Lo único raro fue pararme en el escenario con otra gente, eso al principio, pero soy bastante sociable y logramos tener una buena convivencia. Es una lástima que haya pasado lo que pasó, pero es lo mismo que puede pasar con cualquier matrimonio. Es un fondo de comercio. Yo tenía otros palos artísticos y mis ideas, llegó un punto en que tuve ganas de hacer lo mío.

¿Qué significa la música en tu vida?

La música me abrió un camino. Cuando era chico vivía enfermo, tenía neumopatía aguda y problemas bronquiales, siempre estaba internado, me fui curando con la natación a los 13 ó 14 años. Por eso no tenía mucha relación con otros chicos. Tuve una infancia medio entre algodones, entonces la música me permitió exteriorizar, sentirme bien conmigo y a su vez me abrió otras puertas que quizás, desde otro lugar, no iba a traspasarlas nunca. Así que le estoy más que agradecido. Por eso digo que me tienen que pasar cosas para que pueda transmitir desde una canción.

Tus padres se habrán puesto contentos de que descubrieras la música…

Nooo, al principio mis viejos querían que yo hiciera otra cosa. De hecho, había empezado a estudiar arquitectura en la UBA, un par de años también estudié mecánica dental. Ellos me decían que me buscara algo, que la música no era para vivir de ella. Pero la primera vez que me vieron en Badía y Compañía no lo podían creer, se pusieron re contentos cuando hasta una semana antes me tiraban una mala onda total. La caja de vidrio cambia todo tipo de cabeza.

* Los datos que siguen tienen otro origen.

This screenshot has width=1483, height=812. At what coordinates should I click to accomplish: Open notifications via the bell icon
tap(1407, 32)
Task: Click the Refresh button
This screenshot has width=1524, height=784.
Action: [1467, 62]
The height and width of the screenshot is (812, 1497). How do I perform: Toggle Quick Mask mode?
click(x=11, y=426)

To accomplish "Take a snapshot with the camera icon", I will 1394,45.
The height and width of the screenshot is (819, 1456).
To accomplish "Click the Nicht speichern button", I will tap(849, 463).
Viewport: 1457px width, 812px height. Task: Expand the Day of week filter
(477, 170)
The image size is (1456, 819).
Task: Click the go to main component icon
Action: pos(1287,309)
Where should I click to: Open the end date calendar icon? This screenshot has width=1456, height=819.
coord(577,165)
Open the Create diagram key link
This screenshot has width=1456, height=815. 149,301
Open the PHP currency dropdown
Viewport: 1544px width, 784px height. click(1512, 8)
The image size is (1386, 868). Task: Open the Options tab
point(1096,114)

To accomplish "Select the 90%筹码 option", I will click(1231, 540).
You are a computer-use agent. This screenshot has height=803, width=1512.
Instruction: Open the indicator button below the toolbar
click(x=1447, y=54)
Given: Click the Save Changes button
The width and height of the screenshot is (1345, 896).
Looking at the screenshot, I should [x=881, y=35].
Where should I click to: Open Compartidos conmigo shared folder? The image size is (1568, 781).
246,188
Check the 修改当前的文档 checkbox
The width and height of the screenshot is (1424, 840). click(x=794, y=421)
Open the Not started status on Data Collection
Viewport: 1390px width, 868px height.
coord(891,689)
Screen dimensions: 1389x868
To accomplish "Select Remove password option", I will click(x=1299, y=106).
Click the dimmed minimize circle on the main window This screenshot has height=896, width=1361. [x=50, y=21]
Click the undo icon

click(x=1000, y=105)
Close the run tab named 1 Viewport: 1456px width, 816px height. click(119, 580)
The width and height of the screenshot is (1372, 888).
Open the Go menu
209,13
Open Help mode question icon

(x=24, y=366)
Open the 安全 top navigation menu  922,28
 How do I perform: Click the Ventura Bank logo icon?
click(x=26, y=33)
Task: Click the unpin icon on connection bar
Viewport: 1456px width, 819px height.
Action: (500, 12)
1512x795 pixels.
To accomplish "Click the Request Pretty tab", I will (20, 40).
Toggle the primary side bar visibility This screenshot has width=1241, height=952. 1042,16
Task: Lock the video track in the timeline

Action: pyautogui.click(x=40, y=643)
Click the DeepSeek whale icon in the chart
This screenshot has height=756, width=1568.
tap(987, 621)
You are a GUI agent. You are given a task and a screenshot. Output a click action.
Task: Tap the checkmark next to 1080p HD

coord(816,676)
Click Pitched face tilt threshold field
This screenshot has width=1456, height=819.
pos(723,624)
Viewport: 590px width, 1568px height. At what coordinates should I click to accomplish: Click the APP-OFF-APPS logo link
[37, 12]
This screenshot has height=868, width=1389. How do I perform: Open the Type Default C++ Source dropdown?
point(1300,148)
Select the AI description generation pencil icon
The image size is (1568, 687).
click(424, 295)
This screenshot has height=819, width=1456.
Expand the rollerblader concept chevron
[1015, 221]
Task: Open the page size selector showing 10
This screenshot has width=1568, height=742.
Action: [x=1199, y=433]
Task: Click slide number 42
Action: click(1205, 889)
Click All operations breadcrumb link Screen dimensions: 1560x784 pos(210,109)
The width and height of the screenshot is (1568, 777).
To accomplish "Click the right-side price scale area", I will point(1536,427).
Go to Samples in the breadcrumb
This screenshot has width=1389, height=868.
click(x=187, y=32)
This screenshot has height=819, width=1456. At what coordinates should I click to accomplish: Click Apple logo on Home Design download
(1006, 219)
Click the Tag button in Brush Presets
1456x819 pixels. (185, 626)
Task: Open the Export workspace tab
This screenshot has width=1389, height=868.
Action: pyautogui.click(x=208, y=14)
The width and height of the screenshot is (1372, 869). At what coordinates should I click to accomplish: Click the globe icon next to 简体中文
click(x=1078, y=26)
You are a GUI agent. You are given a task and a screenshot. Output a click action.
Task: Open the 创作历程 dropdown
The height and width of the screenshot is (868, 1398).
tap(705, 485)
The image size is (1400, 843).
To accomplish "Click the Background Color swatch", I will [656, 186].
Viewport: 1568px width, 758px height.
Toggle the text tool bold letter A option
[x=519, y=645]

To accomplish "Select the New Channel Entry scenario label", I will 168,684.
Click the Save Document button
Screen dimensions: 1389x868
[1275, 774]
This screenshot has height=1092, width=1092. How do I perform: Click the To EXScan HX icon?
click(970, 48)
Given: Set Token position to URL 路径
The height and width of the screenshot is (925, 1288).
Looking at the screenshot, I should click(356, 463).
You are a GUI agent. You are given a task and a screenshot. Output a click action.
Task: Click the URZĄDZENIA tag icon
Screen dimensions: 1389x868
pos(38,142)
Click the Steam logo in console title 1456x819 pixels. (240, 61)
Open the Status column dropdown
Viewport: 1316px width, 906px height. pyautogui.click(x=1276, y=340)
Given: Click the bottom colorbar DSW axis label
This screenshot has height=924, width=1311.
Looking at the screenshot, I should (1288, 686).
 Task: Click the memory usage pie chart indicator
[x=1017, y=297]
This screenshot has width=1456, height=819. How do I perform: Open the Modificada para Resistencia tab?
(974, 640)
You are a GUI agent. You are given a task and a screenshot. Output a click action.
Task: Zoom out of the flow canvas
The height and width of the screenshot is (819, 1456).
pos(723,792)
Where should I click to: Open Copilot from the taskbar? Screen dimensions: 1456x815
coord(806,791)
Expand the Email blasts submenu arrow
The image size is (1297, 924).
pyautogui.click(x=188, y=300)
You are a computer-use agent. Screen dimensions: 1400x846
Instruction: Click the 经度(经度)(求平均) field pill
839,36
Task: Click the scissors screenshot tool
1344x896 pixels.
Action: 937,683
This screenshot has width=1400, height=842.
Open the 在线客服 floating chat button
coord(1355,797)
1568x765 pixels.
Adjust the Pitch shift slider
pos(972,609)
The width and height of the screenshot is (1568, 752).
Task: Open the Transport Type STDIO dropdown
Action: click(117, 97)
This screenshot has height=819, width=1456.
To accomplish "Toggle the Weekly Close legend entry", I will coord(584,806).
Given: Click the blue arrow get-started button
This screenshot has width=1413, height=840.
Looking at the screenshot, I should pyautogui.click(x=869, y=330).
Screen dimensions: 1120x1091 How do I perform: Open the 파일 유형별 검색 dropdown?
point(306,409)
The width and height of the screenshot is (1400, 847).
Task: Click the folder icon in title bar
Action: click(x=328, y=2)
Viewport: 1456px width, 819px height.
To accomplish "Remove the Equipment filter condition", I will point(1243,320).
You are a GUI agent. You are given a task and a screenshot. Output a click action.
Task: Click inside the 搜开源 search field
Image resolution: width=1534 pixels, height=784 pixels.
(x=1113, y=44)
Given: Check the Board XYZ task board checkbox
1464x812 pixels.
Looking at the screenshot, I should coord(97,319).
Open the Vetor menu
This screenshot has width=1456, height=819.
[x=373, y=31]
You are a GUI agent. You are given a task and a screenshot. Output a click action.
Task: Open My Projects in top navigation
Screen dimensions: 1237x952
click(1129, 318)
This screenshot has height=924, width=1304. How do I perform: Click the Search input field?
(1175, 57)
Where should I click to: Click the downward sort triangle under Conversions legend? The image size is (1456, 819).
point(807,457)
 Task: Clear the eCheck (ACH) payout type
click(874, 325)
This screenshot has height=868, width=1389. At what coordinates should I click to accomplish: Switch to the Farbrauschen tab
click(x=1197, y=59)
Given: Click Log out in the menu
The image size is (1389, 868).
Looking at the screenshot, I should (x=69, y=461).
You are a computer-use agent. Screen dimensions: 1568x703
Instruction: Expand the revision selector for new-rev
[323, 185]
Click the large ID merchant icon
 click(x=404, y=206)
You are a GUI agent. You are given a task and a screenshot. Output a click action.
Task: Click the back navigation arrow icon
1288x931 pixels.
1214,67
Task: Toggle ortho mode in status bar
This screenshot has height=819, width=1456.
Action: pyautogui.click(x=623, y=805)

A partir de haber recorrido Latinoamérica con MP3, ¿cómo ves los procesos políticos y civiles que se están dando en varios países del continente?

Es otra Latinoamérica de la que se veía cuando la conducción administrativa de un país pasaba por una elite. Yo estuve trabajando en la Venezuela chavista y en la no chavista, y las diferencias son marcadas. Las clases populares, las no tan pudientes, tienen más conocimiento de cuáles son sus derechos como ciudadanos. No puedo puntualizar, porque dependiendo de a quien tengas enfrente las opiniones son distintas. Muchas veces el reflejo no es lo que dice tal o cual diario sino que la realidad es la que se ve in situ con la gente. A mí me gusta escuchar las dos partes.

¿Y cómo ves la situación en Argentina?

No me gusta la confrontación, ser de un lado o del otro, no todos somos iguales, no todos pensamos igual, no todos tenemos la misma absorción de ideas, no a todos nos criaron de la misma manera, entonces marcar tanto para un bando o para otro, no me parece acertado. Creo que también es otra Argentina, que hay más posibilidades para los que en otro momento no han tenido demasiado y eso me parece bien. Para mí los pilares fundamentales son la salud y la educación, después todo se dará solo.

La última pregunta, ineludible en estos días: ¿Qué te provoca el hecho de que el nuevo Papa sea argentino?

Es impactante lo que transmite al mundo. Nosotros somos argentinos y estamos acostumbrados a verlo. Pero ver las reacciones de otras personalidades, de otro tipo de gente, de otras culturas, es loable, más allá de la opinión que cada uno tenga de Bergoglio. El anterior papa no causó eso, Juan Pablo II, sí. Viene con un plan de reestructuración dentro de la Iglesia, hay que ver si lo dejan. Hay vientres inflados en el mundo y el oro no es compatible con lo que se profesa. Los gestos de austeridad que está teniendo Francisco son importantes.